Into The Fight 2018 was a professional wrestling event promoted by DDT Pro-Wrestling (DDT). It took place on February 25, 2018, in Tokyo, Japan, at the Korakuen Hall. The event aired domestically on Fighting TV Samurai and AbemaTV, and globally on DDT Universe, DDT's video-on-demand service.

Storylines
Into The Fight 2018 featured eight professional wrestling matches involving wrestlers from pre-existing scripted feuds and storylines. Wrestlers portrayed villains, heroes, or less distinguishable characters in the scripted events that built tension and culminated in a wrestling match or series of matches.

Event
During the event, Shuten-dōji (Kudo, Yukio Sakaguchi and Masahiro Takanashi) retained the KO-D 6-Man Tag Team Championship by defeating the team of Ryuichi Sekine, Ryota Nakatsu and Fuminori Abe from Pro-Wrestling Basara, a sub-brand of DDT.
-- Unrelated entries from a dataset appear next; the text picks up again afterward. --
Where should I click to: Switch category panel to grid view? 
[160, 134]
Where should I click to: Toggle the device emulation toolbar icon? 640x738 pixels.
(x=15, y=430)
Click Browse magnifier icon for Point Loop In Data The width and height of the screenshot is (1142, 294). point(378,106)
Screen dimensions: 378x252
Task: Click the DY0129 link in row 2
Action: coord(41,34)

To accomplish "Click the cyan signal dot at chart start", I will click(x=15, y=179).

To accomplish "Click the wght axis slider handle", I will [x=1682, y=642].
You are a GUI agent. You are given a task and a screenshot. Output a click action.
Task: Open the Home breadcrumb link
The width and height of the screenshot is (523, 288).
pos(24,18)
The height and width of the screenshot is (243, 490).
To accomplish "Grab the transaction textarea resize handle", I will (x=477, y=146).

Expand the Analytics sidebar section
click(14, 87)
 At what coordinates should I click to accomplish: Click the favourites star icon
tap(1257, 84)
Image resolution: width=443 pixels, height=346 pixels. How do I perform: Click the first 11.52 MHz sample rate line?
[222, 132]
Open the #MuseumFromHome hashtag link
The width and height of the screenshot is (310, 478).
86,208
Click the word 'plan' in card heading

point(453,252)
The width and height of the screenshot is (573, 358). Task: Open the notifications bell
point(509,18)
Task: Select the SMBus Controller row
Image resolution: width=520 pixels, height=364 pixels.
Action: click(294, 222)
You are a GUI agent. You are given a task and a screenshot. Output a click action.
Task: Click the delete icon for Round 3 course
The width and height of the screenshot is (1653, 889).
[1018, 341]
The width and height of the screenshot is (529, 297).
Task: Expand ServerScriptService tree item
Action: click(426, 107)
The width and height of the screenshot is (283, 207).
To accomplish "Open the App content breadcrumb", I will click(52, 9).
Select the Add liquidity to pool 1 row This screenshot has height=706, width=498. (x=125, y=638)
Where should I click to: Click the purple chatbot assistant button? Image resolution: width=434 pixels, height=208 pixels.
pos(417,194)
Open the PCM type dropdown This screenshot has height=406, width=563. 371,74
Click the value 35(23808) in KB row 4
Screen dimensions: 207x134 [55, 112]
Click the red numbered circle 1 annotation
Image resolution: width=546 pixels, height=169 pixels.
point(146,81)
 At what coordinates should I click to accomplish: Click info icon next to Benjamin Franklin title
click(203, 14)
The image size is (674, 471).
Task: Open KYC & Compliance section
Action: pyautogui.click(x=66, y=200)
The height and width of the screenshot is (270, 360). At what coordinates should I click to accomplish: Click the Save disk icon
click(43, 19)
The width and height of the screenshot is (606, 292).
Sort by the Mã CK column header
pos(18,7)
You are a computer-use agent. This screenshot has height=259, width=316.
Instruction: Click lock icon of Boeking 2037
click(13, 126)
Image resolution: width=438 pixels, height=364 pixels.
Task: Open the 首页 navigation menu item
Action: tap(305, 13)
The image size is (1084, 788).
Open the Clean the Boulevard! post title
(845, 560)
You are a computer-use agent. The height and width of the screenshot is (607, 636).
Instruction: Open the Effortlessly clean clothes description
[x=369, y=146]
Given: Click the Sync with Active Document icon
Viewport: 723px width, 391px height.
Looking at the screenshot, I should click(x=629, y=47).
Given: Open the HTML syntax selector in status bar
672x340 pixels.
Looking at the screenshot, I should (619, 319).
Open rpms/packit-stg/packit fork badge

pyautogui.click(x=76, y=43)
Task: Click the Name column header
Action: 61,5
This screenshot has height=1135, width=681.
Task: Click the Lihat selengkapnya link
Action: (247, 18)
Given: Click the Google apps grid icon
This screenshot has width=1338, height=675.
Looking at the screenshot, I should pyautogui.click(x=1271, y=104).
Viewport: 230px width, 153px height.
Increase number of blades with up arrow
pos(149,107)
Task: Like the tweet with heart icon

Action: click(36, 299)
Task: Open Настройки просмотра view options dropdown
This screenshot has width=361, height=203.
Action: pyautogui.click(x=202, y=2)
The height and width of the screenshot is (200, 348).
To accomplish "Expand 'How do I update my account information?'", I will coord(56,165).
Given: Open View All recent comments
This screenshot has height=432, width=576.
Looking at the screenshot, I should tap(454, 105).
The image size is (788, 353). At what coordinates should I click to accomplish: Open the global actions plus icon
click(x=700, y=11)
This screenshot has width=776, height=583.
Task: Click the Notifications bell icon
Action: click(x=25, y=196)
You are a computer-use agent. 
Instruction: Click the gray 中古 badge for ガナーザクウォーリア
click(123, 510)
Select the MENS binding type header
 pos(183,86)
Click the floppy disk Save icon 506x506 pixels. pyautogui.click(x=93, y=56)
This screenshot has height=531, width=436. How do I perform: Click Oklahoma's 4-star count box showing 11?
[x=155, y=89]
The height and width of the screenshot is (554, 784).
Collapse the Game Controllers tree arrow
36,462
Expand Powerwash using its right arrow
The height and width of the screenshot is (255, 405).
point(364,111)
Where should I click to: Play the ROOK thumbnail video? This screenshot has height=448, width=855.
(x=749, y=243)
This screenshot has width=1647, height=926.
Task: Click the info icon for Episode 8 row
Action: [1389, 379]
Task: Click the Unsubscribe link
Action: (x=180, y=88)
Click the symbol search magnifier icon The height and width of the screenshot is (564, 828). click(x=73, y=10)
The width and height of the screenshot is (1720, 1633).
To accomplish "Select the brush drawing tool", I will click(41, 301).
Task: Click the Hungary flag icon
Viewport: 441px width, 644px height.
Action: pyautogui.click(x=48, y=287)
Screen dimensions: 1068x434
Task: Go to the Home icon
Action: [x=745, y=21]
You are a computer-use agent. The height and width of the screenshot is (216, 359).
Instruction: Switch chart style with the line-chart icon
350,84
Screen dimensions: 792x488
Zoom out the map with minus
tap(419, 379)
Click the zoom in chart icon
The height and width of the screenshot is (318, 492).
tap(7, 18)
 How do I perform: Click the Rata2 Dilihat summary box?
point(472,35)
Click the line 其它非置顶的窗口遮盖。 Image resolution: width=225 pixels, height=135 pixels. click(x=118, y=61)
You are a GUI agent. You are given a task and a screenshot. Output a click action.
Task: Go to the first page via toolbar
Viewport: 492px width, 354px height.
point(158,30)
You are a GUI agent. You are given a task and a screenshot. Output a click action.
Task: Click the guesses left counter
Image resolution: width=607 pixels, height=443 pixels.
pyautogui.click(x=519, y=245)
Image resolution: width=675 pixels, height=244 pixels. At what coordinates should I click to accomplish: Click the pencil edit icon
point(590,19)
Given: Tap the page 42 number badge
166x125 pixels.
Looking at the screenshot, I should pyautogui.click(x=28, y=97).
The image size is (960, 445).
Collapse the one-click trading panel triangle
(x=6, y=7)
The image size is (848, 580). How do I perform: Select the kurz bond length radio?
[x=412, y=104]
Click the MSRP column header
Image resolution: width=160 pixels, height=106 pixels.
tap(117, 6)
In the next match, Yuko Miyamoto defended the DDT Extreme Division Championship against Shunma Katsumata in a hardcore match dubbed "Hardcore ＋ α". In this match, various weapons were placed around the ring and each competitor could choose an extra weapon to bring. Miyamoto chose a baseball bat coated in barbed wire, while Katsumata chose a box of thumbtacks.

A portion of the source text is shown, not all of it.